* WORK INSTRUCTIONS:
Write only the number of lines in the entries that hold the string "have".

* DATA:

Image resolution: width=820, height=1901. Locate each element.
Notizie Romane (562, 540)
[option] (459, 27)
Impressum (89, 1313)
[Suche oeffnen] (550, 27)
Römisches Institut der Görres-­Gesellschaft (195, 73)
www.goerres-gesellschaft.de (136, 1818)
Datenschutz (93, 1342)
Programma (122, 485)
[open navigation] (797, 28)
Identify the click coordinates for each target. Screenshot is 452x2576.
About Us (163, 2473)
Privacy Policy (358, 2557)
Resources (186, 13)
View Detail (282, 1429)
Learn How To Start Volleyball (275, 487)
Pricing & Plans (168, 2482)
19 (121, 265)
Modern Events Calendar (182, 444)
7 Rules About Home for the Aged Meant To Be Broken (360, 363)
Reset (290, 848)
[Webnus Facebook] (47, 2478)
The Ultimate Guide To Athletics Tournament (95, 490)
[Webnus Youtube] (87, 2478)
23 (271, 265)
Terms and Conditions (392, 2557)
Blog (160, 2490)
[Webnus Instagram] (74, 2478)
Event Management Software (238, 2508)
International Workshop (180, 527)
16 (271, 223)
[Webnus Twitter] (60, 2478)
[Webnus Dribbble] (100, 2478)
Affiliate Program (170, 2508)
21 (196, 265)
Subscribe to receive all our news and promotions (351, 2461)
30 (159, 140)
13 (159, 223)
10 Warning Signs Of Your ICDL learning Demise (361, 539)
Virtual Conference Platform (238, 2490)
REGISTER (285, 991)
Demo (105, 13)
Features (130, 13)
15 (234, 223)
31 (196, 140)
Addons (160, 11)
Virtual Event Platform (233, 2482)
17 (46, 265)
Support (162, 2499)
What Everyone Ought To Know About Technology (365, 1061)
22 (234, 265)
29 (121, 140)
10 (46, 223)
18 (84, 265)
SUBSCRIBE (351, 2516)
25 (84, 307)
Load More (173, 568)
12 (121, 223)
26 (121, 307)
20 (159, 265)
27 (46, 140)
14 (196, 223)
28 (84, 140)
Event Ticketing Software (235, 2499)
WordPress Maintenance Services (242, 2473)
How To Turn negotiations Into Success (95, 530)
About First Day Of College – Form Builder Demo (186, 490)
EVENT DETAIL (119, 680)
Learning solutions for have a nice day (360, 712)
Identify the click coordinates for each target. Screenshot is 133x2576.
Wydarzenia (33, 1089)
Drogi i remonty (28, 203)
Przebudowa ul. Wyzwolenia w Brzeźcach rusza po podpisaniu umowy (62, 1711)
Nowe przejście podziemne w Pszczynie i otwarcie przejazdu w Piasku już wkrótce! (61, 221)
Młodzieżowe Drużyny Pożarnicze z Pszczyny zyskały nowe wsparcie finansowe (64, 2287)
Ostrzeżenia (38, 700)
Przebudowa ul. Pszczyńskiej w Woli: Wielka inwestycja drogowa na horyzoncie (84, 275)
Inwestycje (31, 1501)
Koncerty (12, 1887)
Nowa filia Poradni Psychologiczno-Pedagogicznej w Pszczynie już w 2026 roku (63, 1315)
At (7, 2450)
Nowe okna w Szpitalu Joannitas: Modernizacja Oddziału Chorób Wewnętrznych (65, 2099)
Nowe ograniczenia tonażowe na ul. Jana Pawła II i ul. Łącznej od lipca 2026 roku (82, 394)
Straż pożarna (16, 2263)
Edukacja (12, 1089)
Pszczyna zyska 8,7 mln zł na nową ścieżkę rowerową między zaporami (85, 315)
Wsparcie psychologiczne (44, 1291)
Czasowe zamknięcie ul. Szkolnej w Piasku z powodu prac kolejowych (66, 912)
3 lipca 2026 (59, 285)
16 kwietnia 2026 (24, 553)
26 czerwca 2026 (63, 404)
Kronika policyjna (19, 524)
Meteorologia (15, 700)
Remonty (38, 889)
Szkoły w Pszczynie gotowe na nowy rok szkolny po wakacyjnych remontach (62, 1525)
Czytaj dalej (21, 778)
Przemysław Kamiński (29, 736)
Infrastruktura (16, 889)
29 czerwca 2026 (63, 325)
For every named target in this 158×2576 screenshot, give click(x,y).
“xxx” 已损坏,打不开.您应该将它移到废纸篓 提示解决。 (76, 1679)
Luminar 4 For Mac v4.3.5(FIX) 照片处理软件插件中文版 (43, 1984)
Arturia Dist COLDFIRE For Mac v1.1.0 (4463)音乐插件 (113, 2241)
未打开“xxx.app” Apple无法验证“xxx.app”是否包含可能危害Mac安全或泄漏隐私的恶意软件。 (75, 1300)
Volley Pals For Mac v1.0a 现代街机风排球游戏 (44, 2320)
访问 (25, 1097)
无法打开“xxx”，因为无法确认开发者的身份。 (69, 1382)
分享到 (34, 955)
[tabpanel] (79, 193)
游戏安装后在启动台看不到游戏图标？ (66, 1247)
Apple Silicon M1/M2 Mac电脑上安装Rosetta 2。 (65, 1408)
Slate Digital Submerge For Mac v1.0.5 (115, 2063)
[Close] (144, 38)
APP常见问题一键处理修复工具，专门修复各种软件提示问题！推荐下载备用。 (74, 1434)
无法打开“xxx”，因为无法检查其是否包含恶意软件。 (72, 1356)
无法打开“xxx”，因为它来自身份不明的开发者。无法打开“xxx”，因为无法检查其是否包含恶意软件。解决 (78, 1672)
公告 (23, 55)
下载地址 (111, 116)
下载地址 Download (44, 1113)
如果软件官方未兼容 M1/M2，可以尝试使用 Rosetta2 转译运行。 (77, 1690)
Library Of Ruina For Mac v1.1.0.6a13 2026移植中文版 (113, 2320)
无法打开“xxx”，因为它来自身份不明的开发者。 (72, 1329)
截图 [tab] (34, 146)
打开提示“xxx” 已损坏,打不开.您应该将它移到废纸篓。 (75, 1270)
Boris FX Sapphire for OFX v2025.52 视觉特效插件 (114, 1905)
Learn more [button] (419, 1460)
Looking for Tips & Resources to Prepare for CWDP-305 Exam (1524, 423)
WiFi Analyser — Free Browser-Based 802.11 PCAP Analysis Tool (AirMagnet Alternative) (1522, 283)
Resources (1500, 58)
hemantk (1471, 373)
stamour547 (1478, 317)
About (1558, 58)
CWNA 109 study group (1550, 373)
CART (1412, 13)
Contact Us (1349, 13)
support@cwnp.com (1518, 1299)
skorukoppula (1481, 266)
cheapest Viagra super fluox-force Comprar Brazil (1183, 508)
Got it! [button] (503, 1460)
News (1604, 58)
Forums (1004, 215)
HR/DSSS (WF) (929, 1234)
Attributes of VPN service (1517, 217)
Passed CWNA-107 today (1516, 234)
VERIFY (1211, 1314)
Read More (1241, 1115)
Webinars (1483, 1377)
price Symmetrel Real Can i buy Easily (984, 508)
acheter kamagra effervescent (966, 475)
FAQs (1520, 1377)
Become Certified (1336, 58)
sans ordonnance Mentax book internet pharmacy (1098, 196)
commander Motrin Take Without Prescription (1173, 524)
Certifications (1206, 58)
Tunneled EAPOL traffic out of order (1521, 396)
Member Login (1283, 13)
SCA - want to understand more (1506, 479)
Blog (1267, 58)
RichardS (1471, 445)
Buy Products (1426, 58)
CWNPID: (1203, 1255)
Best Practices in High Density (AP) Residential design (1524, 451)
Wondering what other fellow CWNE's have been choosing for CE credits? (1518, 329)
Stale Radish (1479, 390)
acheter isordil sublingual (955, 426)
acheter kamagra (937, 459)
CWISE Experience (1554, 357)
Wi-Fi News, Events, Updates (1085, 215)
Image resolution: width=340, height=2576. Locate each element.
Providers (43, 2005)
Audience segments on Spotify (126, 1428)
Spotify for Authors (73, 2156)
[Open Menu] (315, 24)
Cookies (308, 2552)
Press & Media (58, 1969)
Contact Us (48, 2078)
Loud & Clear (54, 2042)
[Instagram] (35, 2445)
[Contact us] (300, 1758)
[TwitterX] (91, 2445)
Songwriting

* SOLUTION BELOW:
2